**DESCRIPTION OF THE TASK:**
Copy the following lines verbatim, from the first to the last.
================
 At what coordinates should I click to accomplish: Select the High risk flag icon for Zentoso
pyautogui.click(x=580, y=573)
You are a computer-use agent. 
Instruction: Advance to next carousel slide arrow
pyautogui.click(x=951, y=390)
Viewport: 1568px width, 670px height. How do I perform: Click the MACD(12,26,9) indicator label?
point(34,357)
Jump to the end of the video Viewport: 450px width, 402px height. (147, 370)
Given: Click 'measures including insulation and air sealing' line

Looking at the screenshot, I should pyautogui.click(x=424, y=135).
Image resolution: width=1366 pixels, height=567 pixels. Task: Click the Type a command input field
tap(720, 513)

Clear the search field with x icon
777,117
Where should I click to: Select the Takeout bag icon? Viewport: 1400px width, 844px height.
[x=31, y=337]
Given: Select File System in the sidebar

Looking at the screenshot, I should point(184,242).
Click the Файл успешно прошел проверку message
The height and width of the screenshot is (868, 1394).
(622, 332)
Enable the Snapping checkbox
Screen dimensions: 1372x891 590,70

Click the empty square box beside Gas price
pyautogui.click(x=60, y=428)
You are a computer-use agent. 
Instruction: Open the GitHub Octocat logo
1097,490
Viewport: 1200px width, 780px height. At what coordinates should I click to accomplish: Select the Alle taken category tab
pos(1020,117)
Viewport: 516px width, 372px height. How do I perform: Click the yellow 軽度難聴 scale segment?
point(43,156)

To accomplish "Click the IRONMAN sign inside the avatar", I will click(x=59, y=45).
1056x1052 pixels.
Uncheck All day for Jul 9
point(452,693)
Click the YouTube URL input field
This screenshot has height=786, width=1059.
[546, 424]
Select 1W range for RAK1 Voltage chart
================
**RESPONSE TO THE EXERCISE:**
 At what coordinates should I click to accomplish: Select the High risk flag icon for Zentoso
pyautogui.click(x=580, y=573)
You are a computer-use agent. 
Instruction: Advance to next carousel slide arrow
pyautogui.click(x=951, y=390)
Viewport: 1568px width, 670px height. How do I perform: Click the MACD(12,26,9) indicator label?
point(34,357)
Jump to the end of the video Viewport: 450px width, 402px height. (147, 370)
Given: Click 'measures including insulation and air sealing' line

Looking at the screenshot, I should pyautogui.click(x=424, y=135).
Image resolution: width=1366 pixels, height=567 pixels. Task: Click the Type a command input field
tap(720, 513)

Clear the search field with x icon
777,117
Where should I click to: Select the Takeout bag icon? Viewport: 1400px width, 844px height.
[x=31, y=337]
Given: Select File System in the sidebar

Looking at the screenshot, I should point(184,242).
Click the Файл успешно прошел проверку message
The height and width of the screenshot is (868, 1394).
(622, 332)
Enable the Snapping checkbox
Screen dimensions: 1372x891 590,70

Click the empty square box beside Gas price
pyautogui.click(x=60, y=428)
You are a computer-use agent. 
Instruction: Open the GitHub Octocat logo
1097,490
Viewport: 1200px width, 780px height. At what coordinates should I click to accomplish: Select the Alle taken category tab
pos(1020,117)
Viewport: 516px width, 372px height. How do I perform: Click the yellow 軽度難聴 scale segment?
point(43,156)

To accomplish "Click the IRONMAN sign inside the avatar", I will click(x=59, y=45).
1056x1052 pixels.
Uncheck All day for Jul 9
point(452,693)
Click the YouTube URL input field
This screenshot has height=786, width=1059.
[546, 424]
Select 1W range for RAK1 Voltage chart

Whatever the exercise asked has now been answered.